Jeff Bezos has talked about making decisions from the frame of "what will I regret at 80?" Warren Buffett talks about the 20-slot punch card — you get 20 investments in a lifetime, so make each one count.
The common thread is temporal distance. Both men think, habitually, at a scale most people reserve for retirement planning at best.
This isn't because they're wired differently. It's because they've practiced it.
days where identity gets built.
Daily Smart Minimum
Monthly direction
10-year identity
Smart Minimum principle
Keep the dose small enough to sustain daily and consistent enough to compound over years.
Why one-year thinking fails
One year is just long enough to feel significant and just short enough to accommodate procrastination.
"I'll start running seriously in Q4 when things settle down." "I'll start the business after I save a bit more." "I'll write the book once I have a clear runway."
One year is short enough that "later this year" always feels available. And then it's January again.
The other problem with one-year thinking: you're optimizing for outcomes that are too near to compound. You want to run a marathon. You want to lose 20 pounds. These are one-year goals optimized for the near-term.
A 10-year horizon does not remove urgency. It makes today's action matter.
Nothing wrong with marathons or weight loss. But they're not the same as: in ten years, I want to be someone who has been running every day for a decade.
The second goal produces the first. Not vice versa.
How to think in ten-year arcs
Ten-year thinking doesn't mean ignoring the near term. It means setting the identity at a ten-year scale and letting the daily actions follow.
The practical process:
1. Start with who, not what. The ten-year question is not "what do I want to have achieved?" It's "who do I want to be?" The achievements follow from the identity. The identity has to come first.
2. Work backward. If you want to be a published author in ten years, what does year seven look like? Year three? Year one? Today?
This backward mapping is essential. It converts a distant aspiration into a proximate action. "I want to be a published author in ten years" becomes "I will write 500 words today."
3. Choose the minimum viable daily action. The ten-year vision needs a daily operationalization. Not a weekly or monthly one — daily. The compounding only works with daily inputs.
The minimum viable daily action is the smallest thing you can do every day that is directionally correct. Not the optimal thing. Not the thing you'll do when you have two hours free. The thing you'll do when you have fifteen minutes, are tired, and have already been told no twice that day.
4. Stop measuring outcomes. Measure inputs. You cannot control whether you publish a book in ten years. You can control whether you write 500 words today. Measure the inputs. The outcomes are a downstream consequence.
The patience problem
Ten-year thinking requires a capacity for patience that most people underestimate the difficulty of.
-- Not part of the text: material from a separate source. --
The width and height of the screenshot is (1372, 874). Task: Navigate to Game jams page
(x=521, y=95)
Year one of building a writing habit looks like: you wrote for 365 days. You have 182,500 words. You might have a rough draft of something. It doesn't feel like much.
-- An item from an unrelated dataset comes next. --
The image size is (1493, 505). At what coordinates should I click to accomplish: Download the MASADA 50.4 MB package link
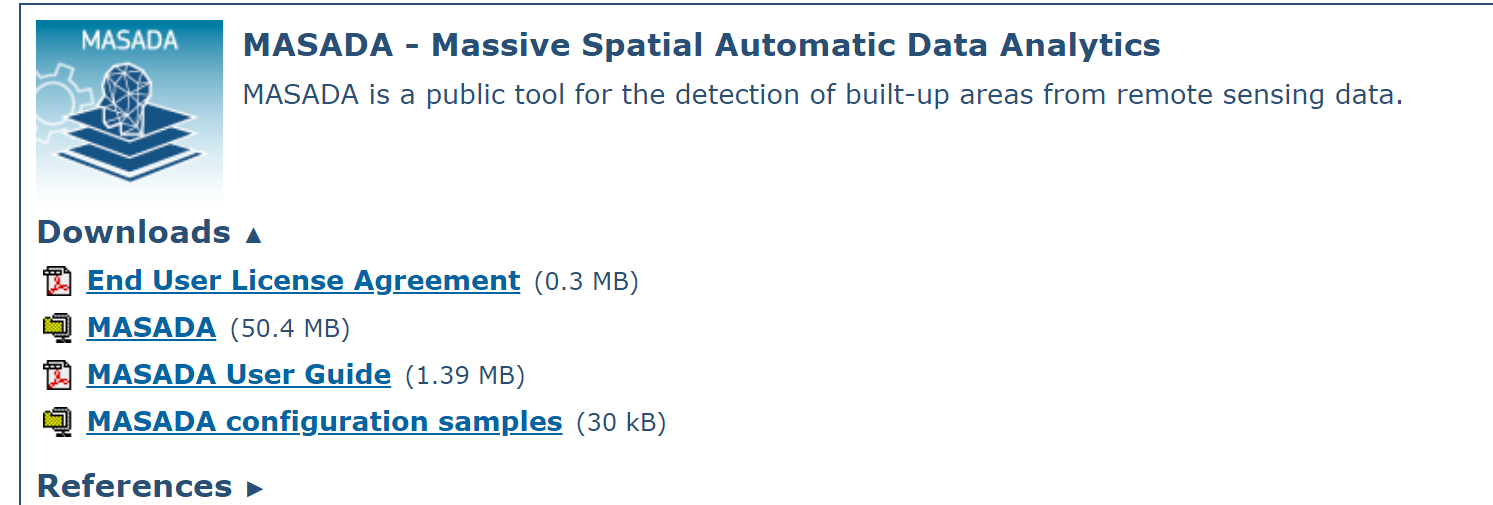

Year three: you've written 547,500 words. You probably have something publishable. The muscle is there. The voice is forming.
Year ten: 1.8 million words. You're not building the skill anymore — you're using it.
The patience problem is that year one feels like nothing. The feedback loop is almost invisible. You have to trust the math before you can see the outcome.
This is where Decade's compound calculator is useful — not as motivation, but as a factual reminder that the math works even when the outcome isn't visible yet.
What ten-year thinking is not
It's not ignoring short-term wins. Milestones matter — your first 30 days, your first year, your first book. They're proof points that the identity is real.
It's not perfectionism. The ten-year vision is a direction, not a specification. The path will change. The goal might change. What doesn't change is the identity you're building and the daily practice that proves it.
It's not distant. The ten-year frame changes the meaning of today — it doesn't replace it. Every day is simultaneously small (20 minutes is 20 minutes) and significant (20 minutes × 3,650 days is a life's work applied to something).
The decade starts today. Not when things calm down, not after the next milestone. Today's 20 minutes are the first 20 minutes of the next ten years.